Geruchswahrnehmungen in Pflegeeinrichtungen

Duftdesign für Pflegeeinrichtungen

Die ZHdK-Forschenden Priscille Jotzu und Stefan Zahler haben untersucht, wie Düfte das Leben in Alters- und Pflegezentren prägen. Im Campus-Bericht stellen sie ihr Projekt vor.

Das Forschungsprojekt ‹oHealth› der Fachrichtungen Trends & Identiy und Industrial Design der ZHdK will die Geruchsumgebung in Pflegeeinrichtungen verbessern. In vielen Alters- und Pflegezentren wird das Thema Geruch immer noch tabuisiert. Obwohl Gerüche für unser Wohlbefinden zentral sind und viel können, zum Beispiel Erinnerungen wecken, Genesung fördern oder Empfindungen auslösen. Priscille Jotzu und Stefan Zahler erzählen, wieso die olfaktorische Umgebung so wichtig ist und wie sie bei ihren Interventionen vorgegangen sind.

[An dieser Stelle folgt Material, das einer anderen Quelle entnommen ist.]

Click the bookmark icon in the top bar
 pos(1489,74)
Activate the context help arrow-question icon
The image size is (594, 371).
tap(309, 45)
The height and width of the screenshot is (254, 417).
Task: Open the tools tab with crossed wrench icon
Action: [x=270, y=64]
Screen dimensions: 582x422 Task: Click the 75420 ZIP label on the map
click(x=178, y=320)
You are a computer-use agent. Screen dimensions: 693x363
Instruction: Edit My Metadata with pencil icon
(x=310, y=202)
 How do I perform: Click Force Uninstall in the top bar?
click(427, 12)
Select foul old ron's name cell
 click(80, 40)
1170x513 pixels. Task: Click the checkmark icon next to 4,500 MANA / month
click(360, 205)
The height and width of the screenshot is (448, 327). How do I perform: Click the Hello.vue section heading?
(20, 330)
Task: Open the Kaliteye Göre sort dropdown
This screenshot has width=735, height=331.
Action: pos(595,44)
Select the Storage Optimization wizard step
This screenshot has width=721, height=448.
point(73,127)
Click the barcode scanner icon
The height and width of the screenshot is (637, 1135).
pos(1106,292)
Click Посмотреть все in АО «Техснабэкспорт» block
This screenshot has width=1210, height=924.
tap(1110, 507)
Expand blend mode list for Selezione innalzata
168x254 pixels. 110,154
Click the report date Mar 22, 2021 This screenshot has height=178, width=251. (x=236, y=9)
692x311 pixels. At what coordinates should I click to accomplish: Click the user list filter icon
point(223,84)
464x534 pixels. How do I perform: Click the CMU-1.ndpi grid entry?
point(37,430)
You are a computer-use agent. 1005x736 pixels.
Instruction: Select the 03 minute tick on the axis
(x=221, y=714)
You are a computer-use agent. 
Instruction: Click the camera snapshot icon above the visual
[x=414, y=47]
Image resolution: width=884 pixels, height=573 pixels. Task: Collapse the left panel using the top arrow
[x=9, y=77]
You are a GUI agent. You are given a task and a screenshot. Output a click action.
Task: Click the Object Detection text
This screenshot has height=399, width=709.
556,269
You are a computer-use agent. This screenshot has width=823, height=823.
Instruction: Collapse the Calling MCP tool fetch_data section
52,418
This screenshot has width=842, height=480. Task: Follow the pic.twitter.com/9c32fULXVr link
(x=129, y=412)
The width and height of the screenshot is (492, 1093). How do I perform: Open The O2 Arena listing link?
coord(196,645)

Wieso wolltet ihr die Bedeutung von Geruchswahrnehmungen in Pflegeeinrichtungen untersuchen?
Stefan Zahler: Wir haben uns in unseren Masterarbeiten mit dem Thema Health Design ausseinandergesetzt und daraus hat sich dieses Forschungsprojekt entwickelt. Beim Übergang in eine Pflegeeinrichtung droht für ältere Menschen viel wegzubrechen: das soziale Umfeld, das Wohnumfeld und eben auch die vertrauten Gerüche der  Wohnung und des Quartiers. Anstelle treten neue fremde Dinge und damit auch fremde und invasive Gerüche wie Desinfektionsmittel oder Pflegeutensilien. Gleichzeitig sind die Pflegefachpersonen bei ihrer Arbeit ständig fremden und oft auch unangenehmen Körpergerüchen ausgesetzt. Bis anhin wurde das Thema Geruch in Pflegeeinrichtungen vernachlässigt, obwohl es für unser Wohlbefinden zentral ist und der Pflegeberuf aufgrund der demografischen Entwicklung immer relevanter wird.
Priscille Jotzu: Wir haben uns für einen Ort entschieden, wo gelebt und gearbeitet wird und es auch mal streng riecht. Menschen können inkontinent werden, es wird viel Desinfektionsmittel verwendet und Wunden werden verbunden. Das Geruchsmanagement ist in so einem Umfeld neben den Bewohnenden auch für die Mitarbeitenden und die Angehörigen von grosser Bedeutung.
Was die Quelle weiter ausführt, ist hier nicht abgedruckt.